Reproduce, exactly, the lines of the material below from the line containing "The width and height of the screenshot is (1482, 812)." through the line containing "You are a computer-use", with both end lines included and nothing else.

BEGIN Excerpted records

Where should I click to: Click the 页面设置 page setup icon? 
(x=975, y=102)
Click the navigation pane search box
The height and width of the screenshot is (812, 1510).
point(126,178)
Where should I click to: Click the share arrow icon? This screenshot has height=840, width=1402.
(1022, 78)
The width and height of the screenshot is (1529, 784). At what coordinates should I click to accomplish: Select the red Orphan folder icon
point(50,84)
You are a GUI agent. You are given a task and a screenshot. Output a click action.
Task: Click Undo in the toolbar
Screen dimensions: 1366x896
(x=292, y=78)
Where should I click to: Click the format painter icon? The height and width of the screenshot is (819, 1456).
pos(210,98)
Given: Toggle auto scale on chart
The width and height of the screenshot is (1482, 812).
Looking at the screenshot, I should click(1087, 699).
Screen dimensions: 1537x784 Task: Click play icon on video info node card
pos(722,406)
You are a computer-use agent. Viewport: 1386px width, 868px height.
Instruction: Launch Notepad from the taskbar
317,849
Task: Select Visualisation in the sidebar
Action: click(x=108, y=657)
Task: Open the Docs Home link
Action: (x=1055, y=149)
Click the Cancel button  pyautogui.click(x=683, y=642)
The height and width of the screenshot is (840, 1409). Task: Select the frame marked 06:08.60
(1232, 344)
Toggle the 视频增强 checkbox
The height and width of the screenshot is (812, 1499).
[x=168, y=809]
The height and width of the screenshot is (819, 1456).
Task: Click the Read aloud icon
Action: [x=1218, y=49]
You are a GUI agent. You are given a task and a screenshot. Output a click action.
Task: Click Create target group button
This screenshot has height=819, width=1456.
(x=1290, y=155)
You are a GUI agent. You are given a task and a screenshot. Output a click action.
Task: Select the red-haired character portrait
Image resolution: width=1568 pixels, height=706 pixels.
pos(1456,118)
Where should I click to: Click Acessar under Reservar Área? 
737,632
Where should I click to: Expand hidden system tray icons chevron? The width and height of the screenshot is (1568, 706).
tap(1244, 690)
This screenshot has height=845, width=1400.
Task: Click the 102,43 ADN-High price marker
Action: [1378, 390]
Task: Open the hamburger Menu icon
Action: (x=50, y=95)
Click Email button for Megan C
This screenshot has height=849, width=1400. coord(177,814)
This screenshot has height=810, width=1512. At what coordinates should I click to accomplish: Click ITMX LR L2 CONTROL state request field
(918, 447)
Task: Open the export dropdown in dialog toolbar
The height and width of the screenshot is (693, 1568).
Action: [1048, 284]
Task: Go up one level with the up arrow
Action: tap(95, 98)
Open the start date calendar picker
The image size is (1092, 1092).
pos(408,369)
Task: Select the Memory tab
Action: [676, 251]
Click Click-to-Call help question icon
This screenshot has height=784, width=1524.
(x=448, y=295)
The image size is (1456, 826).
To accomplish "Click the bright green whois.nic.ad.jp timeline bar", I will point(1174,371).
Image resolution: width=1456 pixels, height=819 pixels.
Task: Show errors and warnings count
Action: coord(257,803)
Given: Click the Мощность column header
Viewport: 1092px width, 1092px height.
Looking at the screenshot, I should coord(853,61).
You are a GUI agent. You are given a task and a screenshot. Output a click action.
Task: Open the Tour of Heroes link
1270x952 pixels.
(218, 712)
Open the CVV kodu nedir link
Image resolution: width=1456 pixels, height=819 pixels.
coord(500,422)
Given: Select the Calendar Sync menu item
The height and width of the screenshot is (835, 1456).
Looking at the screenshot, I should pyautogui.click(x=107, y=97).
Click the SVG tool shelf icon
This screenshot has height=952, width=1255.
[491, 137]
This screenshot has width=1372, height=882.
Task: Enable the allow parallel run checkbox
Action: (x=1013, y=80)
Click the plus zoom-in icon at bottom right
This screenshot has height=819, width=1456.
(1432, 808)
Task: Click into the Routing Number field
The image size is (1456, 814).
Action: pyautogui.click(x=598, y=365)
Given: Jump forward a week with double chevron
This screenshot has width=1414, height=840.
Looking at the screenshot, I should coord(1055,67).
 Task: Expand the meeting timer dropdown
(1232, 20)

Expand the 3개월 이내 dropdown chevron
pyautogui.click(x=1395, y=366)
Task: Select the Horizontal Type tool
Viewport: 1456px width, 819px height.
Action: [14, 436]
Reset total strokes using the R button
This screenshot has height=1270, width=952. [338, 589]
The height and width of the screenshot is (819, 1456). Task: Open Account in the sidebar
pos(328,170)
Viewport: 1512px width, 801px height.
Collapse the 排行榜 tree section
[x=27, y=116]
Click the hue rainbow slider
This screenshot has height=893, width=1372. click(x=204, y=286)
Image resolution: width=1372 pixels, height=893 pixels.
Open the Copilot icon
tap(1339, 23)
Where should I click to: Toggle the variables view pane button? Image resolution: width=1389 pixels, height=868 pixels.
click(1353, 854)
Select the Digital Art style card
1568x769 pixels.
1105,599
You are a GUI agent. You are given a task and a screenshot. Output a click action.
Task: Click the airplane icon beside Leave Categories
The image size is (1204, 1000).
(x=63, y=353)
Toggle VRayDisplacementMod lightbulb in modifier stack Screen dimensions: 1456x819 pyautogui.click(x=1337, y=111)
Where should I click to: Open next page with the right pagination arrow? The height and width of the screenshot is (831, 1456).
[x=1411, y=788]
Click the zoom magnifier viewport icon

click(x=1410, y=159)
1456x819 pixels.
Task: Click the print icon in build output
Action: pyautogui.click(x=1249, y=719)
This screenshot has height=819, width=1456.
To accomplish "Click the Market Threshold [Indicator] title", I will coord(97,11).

END Excerpted records

> Exercise output
The width and height of the screenshot is (1482, 812).
Looking at the screenshot, I should click(1087, 699).
Screen dimensions: 1537x784 Task: Click play icon on video info node card
pos(722,406)
You are a computer-use agent. Viewport: 1386px width, 868px height.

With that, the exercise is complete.